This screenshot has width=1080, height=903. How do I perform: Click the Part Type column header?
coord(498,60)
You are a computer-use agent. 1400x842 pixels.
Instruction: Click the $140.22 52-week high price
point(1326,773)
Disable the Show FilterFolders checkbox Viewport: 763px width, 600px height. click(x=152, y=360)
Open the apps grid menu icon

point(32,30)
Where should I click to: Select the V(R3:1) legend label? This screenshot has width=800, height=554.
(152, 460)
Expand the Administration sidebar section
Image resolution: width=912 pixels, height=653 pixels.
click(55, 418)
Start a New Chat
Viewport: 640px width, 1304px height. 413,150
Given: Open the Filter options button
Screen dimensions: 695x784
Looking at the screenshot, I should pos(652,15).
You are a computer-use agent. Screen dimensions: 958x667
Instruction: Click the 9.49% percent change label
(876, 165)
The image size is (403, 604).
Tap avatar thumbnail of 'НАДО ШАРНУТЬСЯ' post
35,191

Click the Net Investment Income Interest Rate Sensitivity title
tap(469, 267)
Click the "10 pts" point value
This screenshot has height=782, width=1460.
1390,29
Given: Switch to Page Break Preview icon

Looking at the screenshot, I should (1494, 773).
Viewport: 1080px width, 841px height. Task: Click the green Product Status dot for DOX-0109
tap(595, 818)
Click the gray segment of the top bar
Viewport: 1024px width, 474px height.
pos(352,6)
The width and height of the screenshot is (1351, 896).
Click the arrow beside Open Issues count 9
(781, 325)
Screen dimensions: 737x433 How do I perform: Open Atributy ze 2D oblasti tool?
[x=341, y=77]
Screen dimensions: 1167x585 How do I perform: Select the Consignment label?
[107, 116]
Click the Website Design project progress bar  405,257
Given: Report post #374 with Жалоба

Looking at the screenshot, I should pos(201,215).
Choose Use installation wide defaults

__ASSIGNED TASK__
Go over the listing above and copy out each line that includes "computer".

__RESPONSE FOR THIS EXERCISE__
You are a computer-use agent. 1400x842 pixels.
You are a computer-use agent. Screen dimensions: 958x667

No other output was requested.